Sarasota County School Board Planning staff Micki Ryan and Diane Cominotti spoke about student enrollment and the future.
“Right now, we have 43,300 students enrolled and we have several areas that are growing rapidly in the county,” Ryan said. “In the south county/North Port area there are several large developments that could bring as many as 6,500 new students.”
Venice City Manager Ed Lavallee pointed out Venice High School is already over-capacity.
“We’ll be looking at that in our current capitol improvement plan as far as where we would put a new high school,” Ryan responded.
Cominotti said in North Port, there are about 40,000 plotted lots that could potentially generate about 9,500 new students.
“We do have some sites that we already own that could accommodate two new elementary schools, one middle and one high school,” Cominotti said.
Sarasota County School Board Chair Shirley Brown said the state requires a district to have students ready to attend school before building can begin.
“We can’t build a school based on projections,” Brown said. “So basically we have to be over-crowded before we can start construction.”
The district’s new leader said it is a good time to discuss what will happen next.
“It does take two to three years to build a high school, so we are actively talking about this right now,” Sarasota County Schools Superintendent Brennan Asplen said.

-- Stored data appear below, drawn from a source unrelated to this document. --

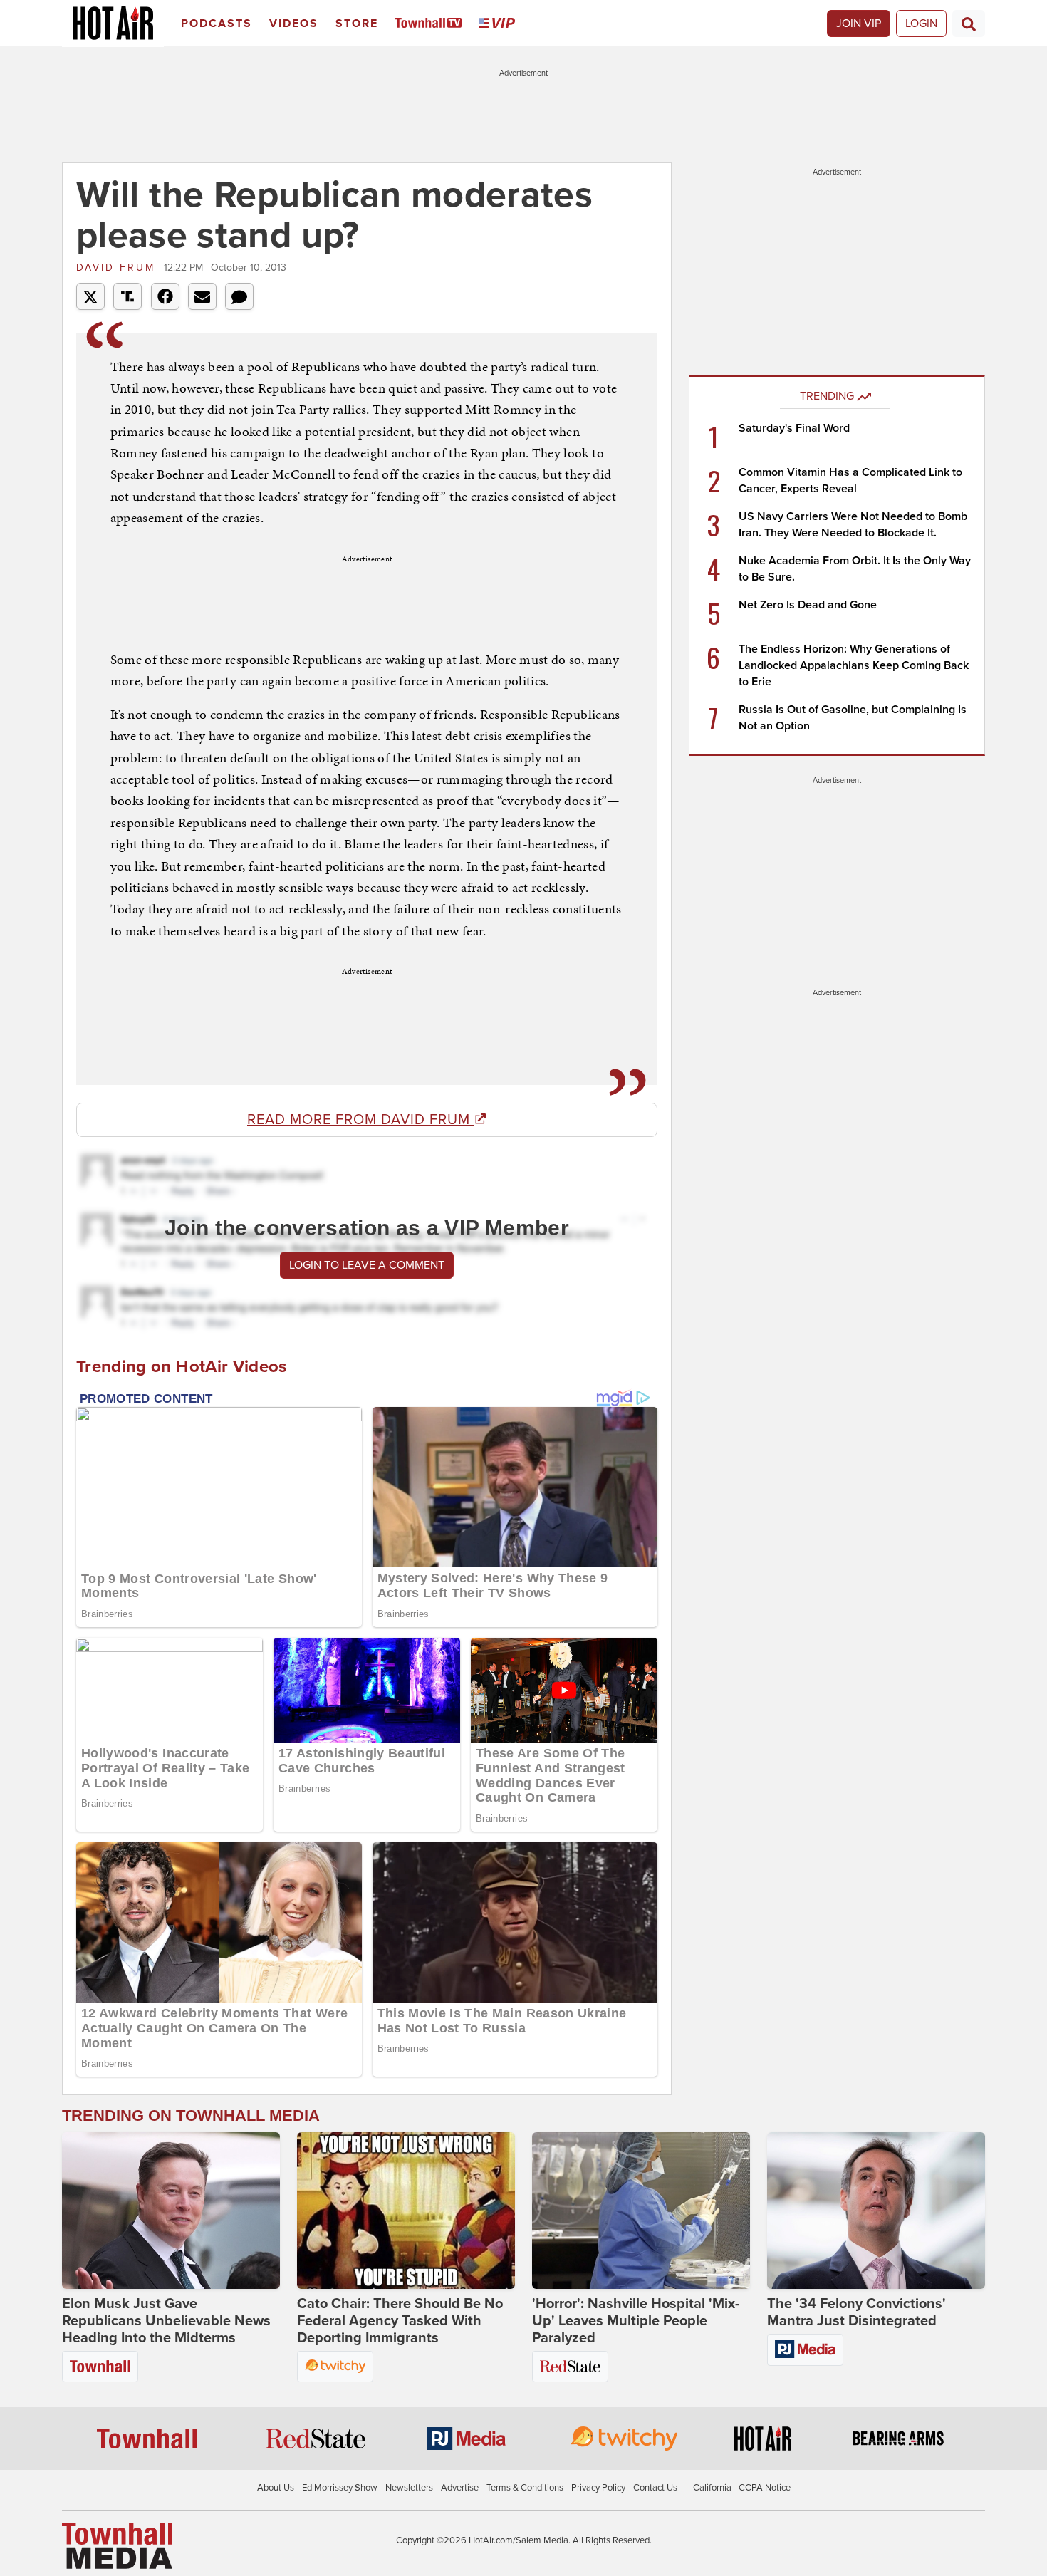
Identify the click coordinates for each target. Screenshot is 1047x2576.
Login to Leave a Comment (366, 1265)
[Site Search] (968, 23)
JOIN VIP (858, 23)
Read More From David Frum (360, 1119)
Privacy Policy (598, 2487)
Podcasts (216, 23)
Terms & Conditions (524, 2487)
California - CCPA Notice (742, 2487)
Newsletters (409, 2487)
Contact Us (655, 2487)
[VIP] (499, 24)
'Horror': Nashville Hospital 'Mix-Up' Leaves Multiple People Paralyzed (635, 2321)
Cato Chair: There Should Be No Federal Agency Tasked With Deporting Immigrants (400, 2321)
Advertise (460, 2487)
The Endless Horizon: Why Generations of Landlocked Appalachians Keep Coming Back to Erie (854, 665)
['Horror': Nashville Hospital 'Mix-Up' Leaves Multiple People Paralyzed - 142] (641, 2210)
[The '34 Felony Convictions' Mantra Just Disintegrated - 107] (876, 2210)
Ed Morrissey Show (339, 2487)
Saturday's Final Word (794, 428)
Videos (293, 23)
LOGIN (921, 23)
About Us (275, 2487)
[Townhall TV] (431, 24)
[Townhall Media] (117, 2544)
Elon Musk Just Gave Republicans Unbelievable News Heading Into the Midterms (166, 2321)
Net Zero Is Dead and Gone (808, 605)
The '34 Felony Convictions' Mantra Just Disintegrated (856, 2312)
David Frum (118, 267)
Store (356, 23)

The future wasn’t the only topic. Right now, the district is dealing with COVID-19, said Chuck Henry, of the Sarasota County Health Department.
Currently, there are 140 students and teachers out with COVID-19, and about 800 are out on quarantine.

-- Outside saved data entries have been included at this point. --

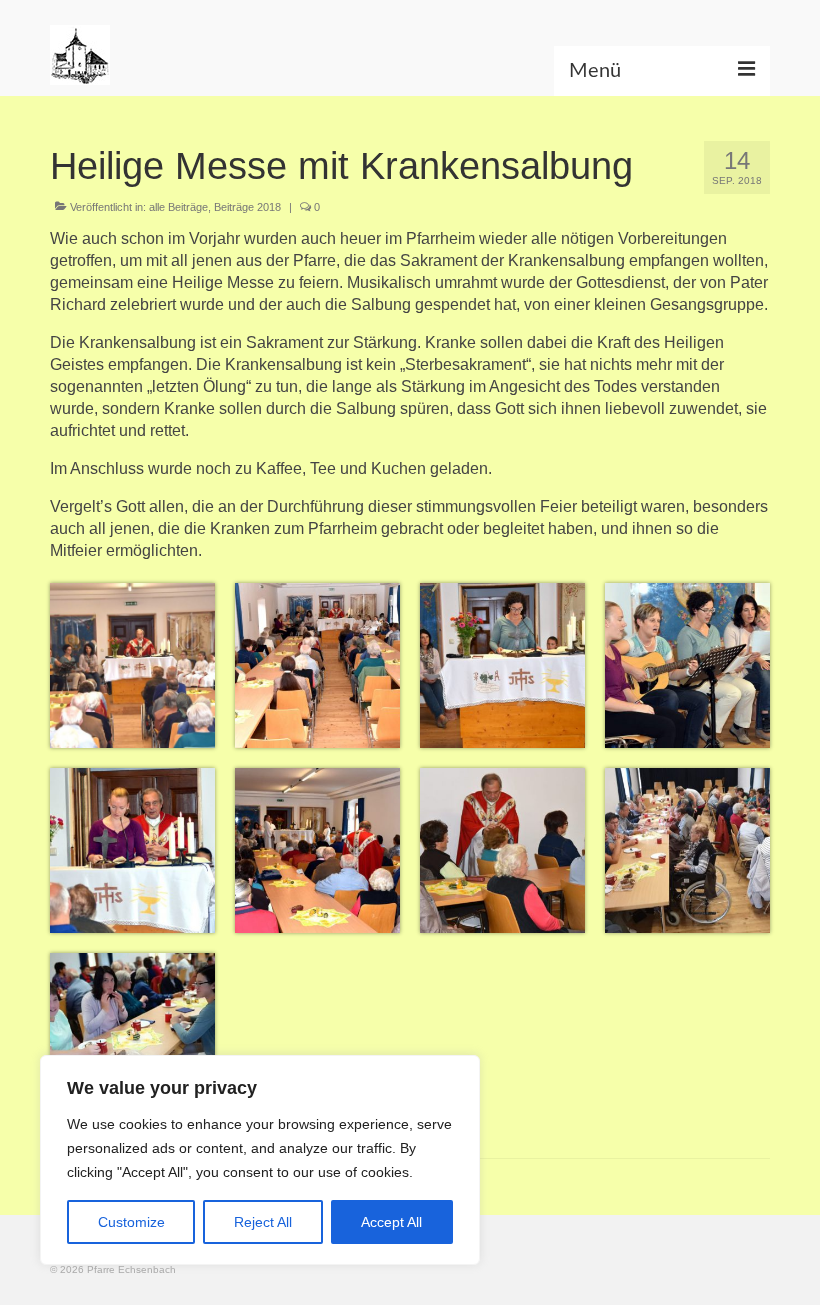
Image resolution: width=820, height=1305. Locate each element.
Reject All (263, 1222)
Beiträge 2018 (247, 207)
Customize (131, 1222)
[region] (260, 1160)
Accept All (391, 1222)
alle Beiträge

“Given the size of the district, that is an increase, but we are working very closely with the schools to keep students in classrooms.”
Brown said school employees who are over 65 are frustrated that they can’t get vaccinated.
“They can’t get on the phone to schedule an appointment because they are working,” Brown said. “When they are out, students can’t come to school and parents can’t work, so I’d like to see them get some kind of priority.”
Dr. Debra Giacolone, director of student support services, said about half of students who have mental health needs did not receive the services required in the previous year. She said about 60% of students who die by suicide have “underlying mental condition” and about 37% of students who drop out have mental health needs, according to national statistics.
“In Sarasota County, 12% (out of 84,000 youth) have untreated mental health needs,” she said. “That equates to over 10,000 students in our community who need help.”
The county has a crisis text line for students. Anyone can text Here4U to 741741 for help.